◆ **TASK GOAL**
Nothing but the lines from the start of the entries through the line holding "Task: Open the Getting Started Guide" is to be repeated, exactly and with pictures excluded.

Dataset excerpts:
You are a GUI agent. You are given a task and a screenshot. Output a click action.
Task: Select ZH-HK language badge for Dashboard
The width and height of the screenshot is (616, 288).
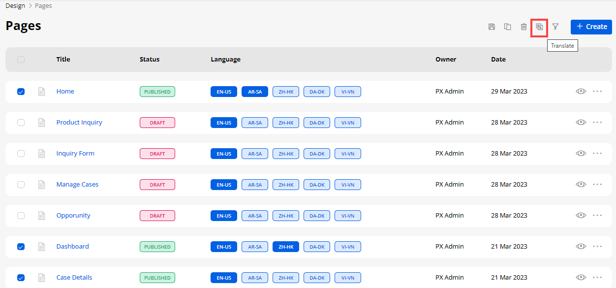point(286,247)
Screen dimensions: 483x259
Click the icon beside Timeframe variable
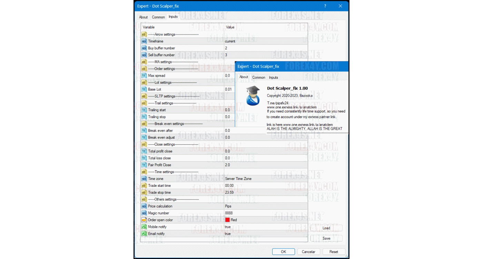(144, 41)
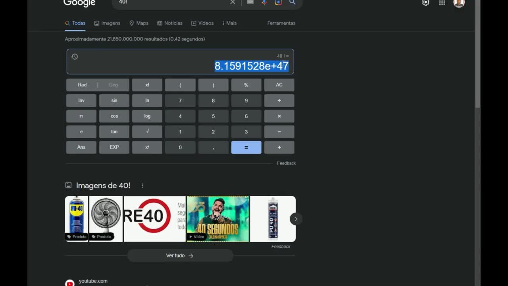
Task: Open Google Lens image search
Action: tap(278, 2)
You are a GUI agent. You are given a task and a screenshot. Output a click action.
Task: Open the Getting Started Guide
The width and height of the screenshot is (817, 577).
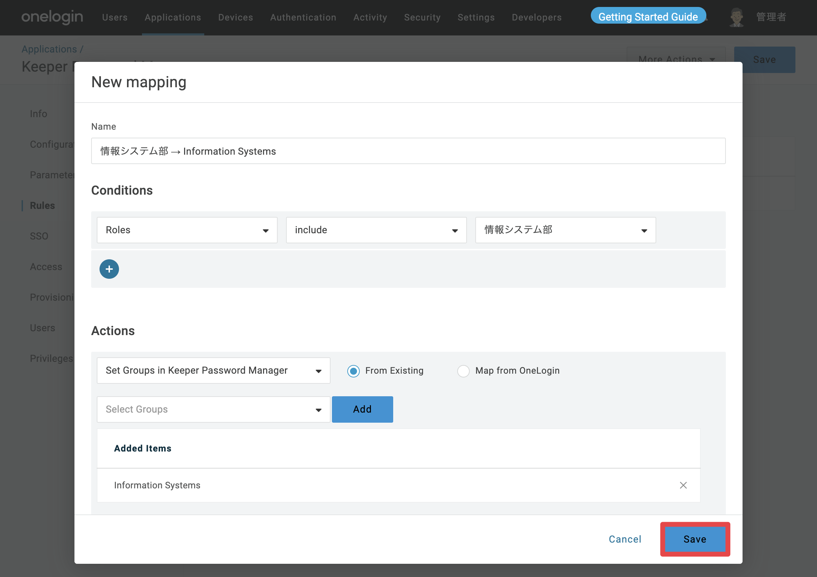tap(648, 17)
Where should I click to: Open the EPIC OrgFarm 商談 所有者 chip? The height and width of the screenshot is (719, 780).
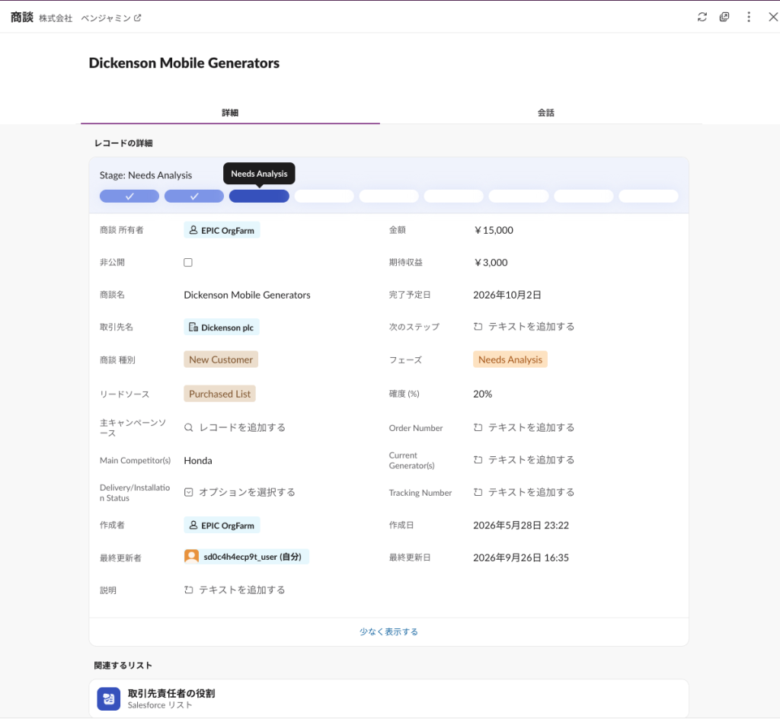pos(222,230)

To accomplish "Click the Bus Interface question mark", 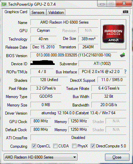I will click(x=125, y=72).
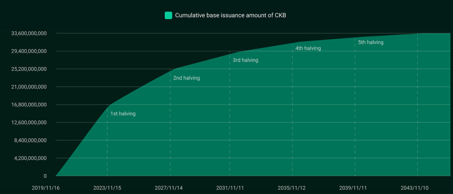Viewport: 453px width, 194px height.
Task: Click the 4th halving marker label
Action: tap(308, 48)
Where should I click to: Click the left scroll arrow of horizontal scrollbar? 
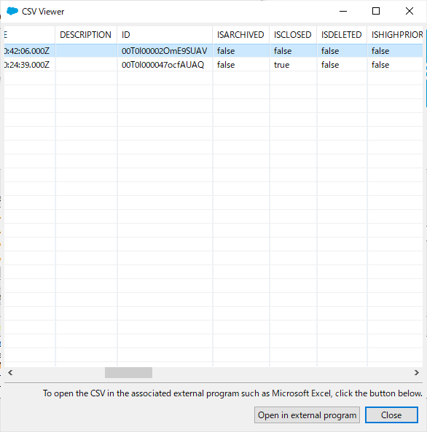[x=10, y=373]
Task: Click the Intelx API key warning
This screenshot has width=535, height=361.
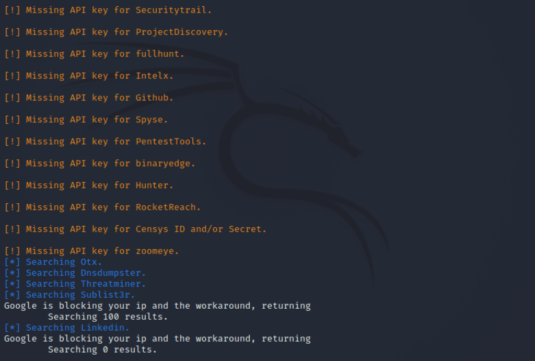Action: (x=89, y=76)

◆ **EXERCISE OUTPUT**
You are a GUI agent. You are given a task and a screenshot. Output a click action.
Task: Select ZH-HK language badge for Dashboard
The width and height of the screenshot is (616, 288).
point(286,247)
Screen dimensions: 483x259
Click the icon beside Timeframe variable
(144, 41)
Task: Open Google Lens image search
Action: tap(278, 2)
You are a GUI agent. You are given a task and a screenshot. Output a click action.
Task: Open the Getting Started Guide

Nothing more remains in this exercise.